### WHAT YOU WILL DO
Please pull out every line of the items below that contains the string "width", and copy each one.

---------- DATA RECORDS

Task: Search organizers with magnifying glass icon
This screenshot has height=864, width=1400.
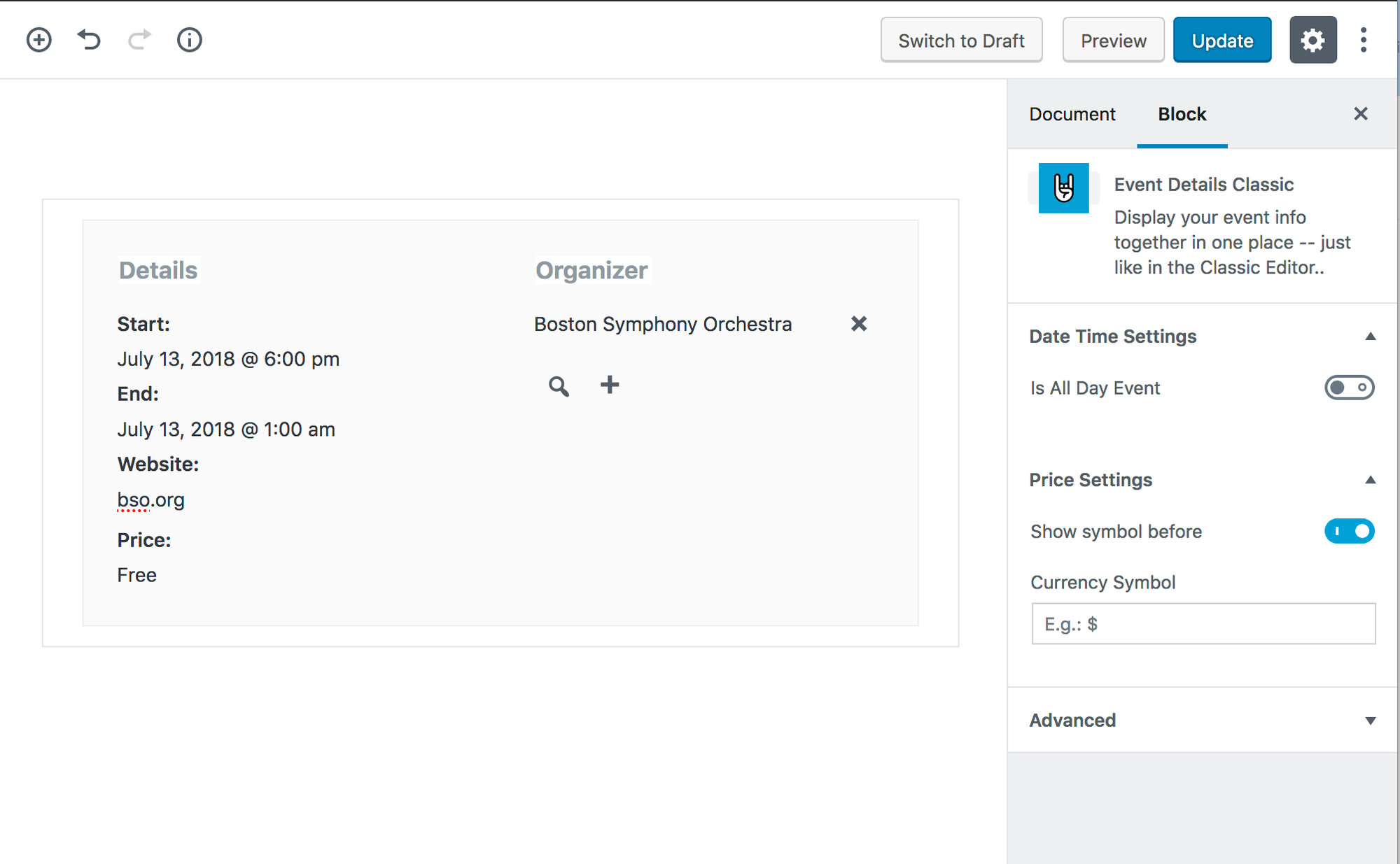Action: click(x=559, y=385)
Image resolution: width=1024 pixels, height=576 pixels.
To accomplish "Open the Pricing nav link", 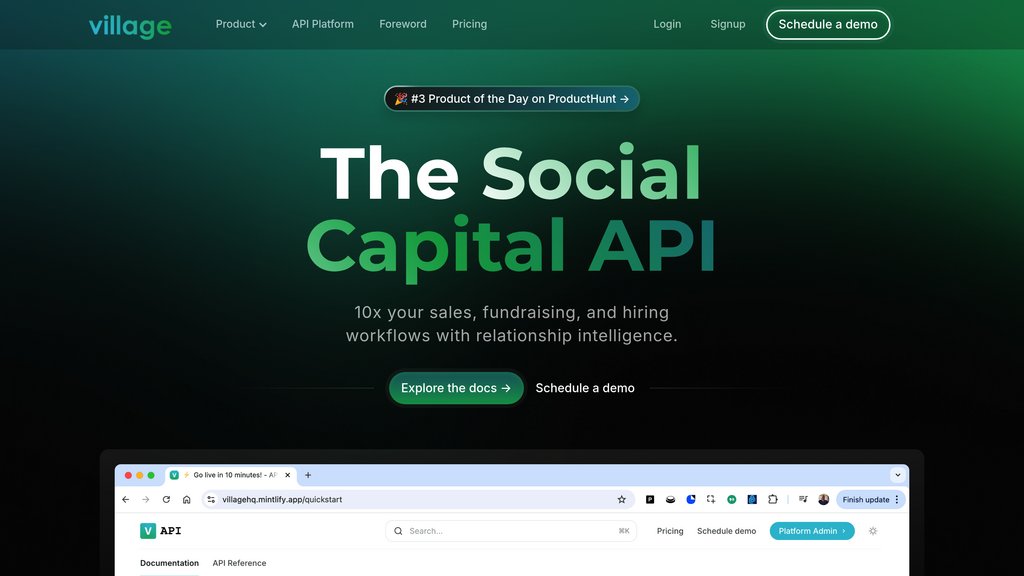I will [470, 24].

--------------------

### TASK SOLUTION
This screenshot has height=864, width=1400.
Image resolution: width=1024 pixels, height=576 pixels.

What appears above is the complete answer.